- [本文]:
(19)【発行国】日本国特許庁(JP)
(12)【公報種別】公開特許公報(A)
(11)【公開番号】P2024165759
(43)【公開日】2024-11-28
(54)【発明の名称】塵芥収集車
(51)【国際特許分類】
B65F 3/00 20060101AFI20241121BHJP
【FI】
B65F3/00 D
【審査請求】未請求
【請求項の数】4
【出願形態】OL
(21)【出願番号】P 2023082240
(22)【出願日】2023-05-18
(71)【出願人】
【識別番号】000163095
【氏名又は名称】極東開発工業株式会社
(74)【代理人】
【識別番号】110002734
【氏名又は名称】弁理士法人藤本パートナーズ
(72)【発明者】
【氏名】平野 秀仁
(72)【発明者】
【氏名】山下 惠
【テーマコード(参考)】
3E024
【Fターム(参考)】
3E024AA01
3E024BA01
3E024DC02
(57)【要約】
【課題】 塵芥収集車において、分散配置される部材を簡略化する。

- [抜粋データ]:
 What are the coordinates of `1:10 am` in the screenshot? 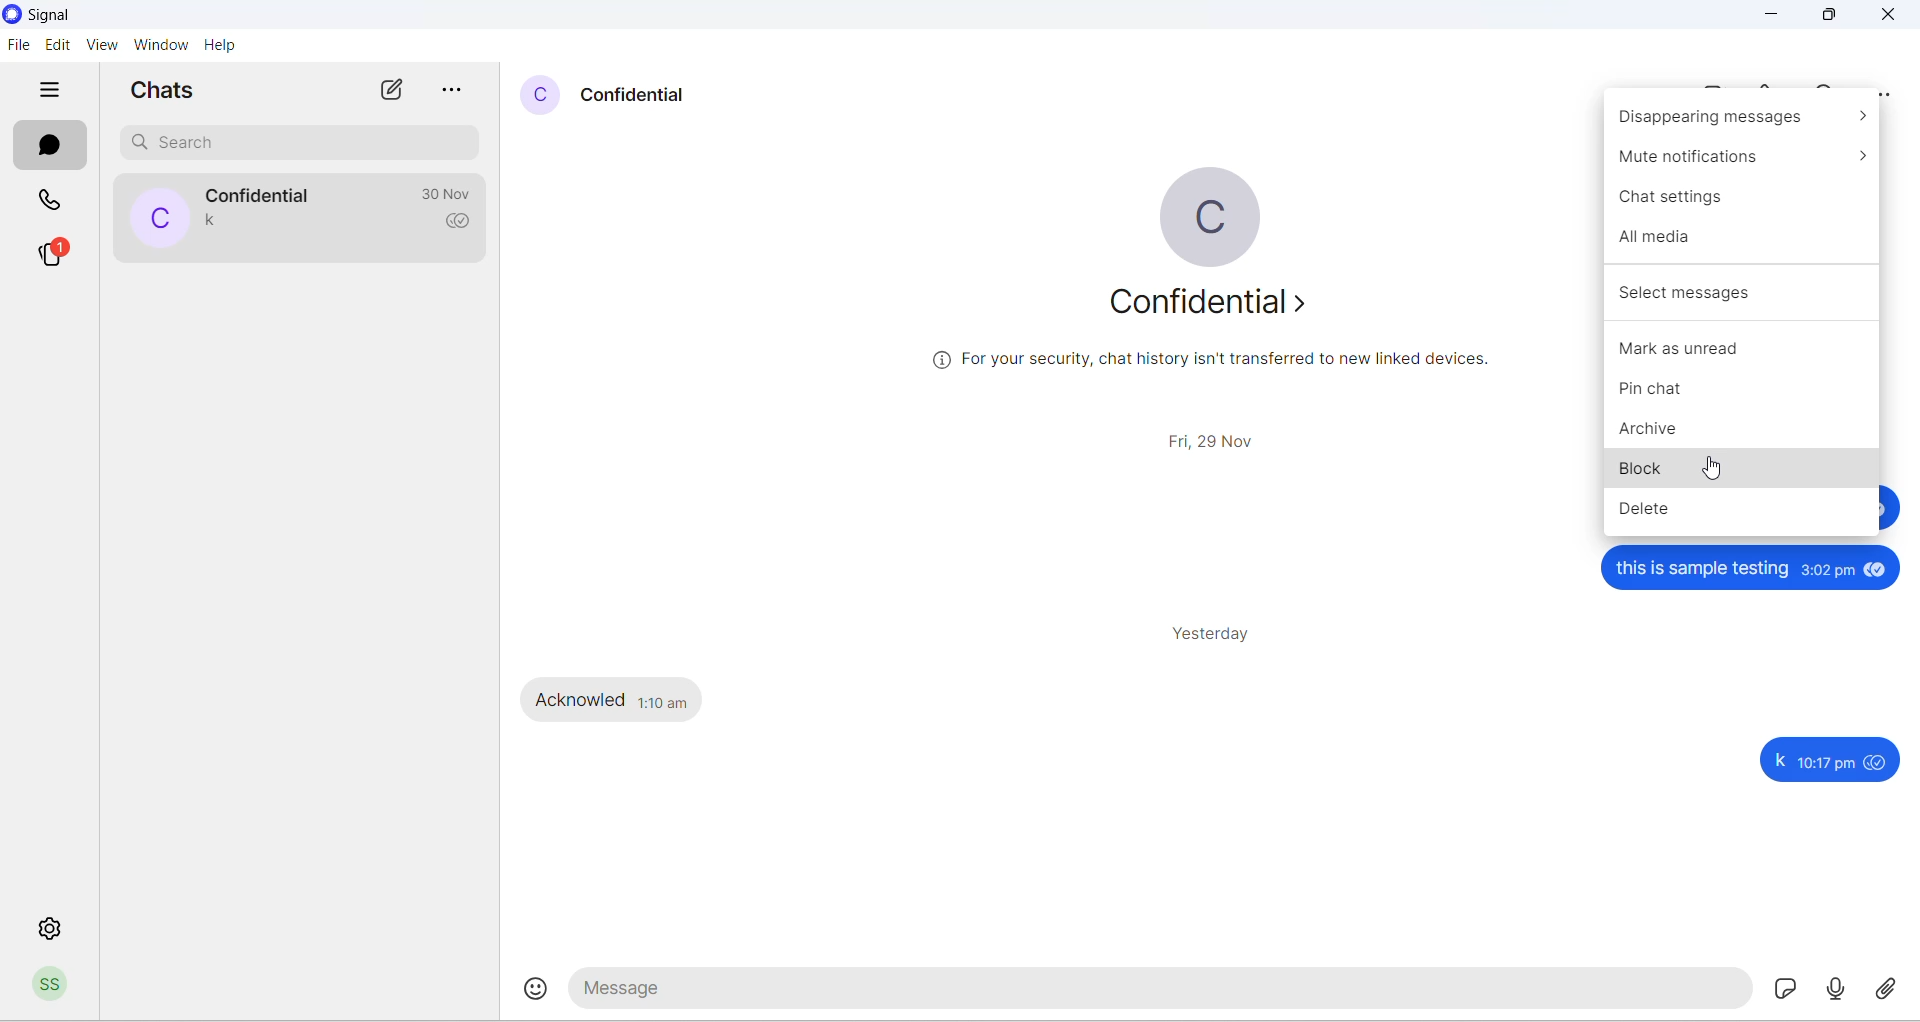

---

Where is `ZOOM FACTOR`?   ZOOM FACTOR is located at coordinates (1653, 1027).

- [作業指示]:
A - 次の(i)～(iii)が塵芥収集車の公報の記載と合っているかを判定せよ。それぞれ「はい」か「いいえ」で答え、根拠となる公報の文言をそのまま引用すること。
(i) 出願日は2023年5月18日である。
(ii) 審査請求はすでに行われている。
(iii) 請求項の数は4である。
B - 塵芥収集車の公報をもとに、次の問いに答えよ。
(i) 発明の名称は何か。
(ii) 出願人の名称は何か。
(iii) 代理人の名称は何か。
C - 塵芥収集車の公報の内容を2文で要約せよ。
抜粋データの行は、本文とは関係のない別の資料である。

- [想定解答]:
A -
(i) はい。「【出願日】2023-05-18」
(ii) いいえ。「【審査請求】未請求」
(iii) はい。「【請求項の数】4」

B -
(i) 塵芥収集車
(ii) 極東開発工業株式会社
(iii) 弁理士法人藤本パートナーズ

C - 極東開発工業株式会社が出願した塵芥収集車に関する公開特許公報で、公開日は2024年11月28日である。要約では、分散配置される部材を簡略化することが課題として挙げられている。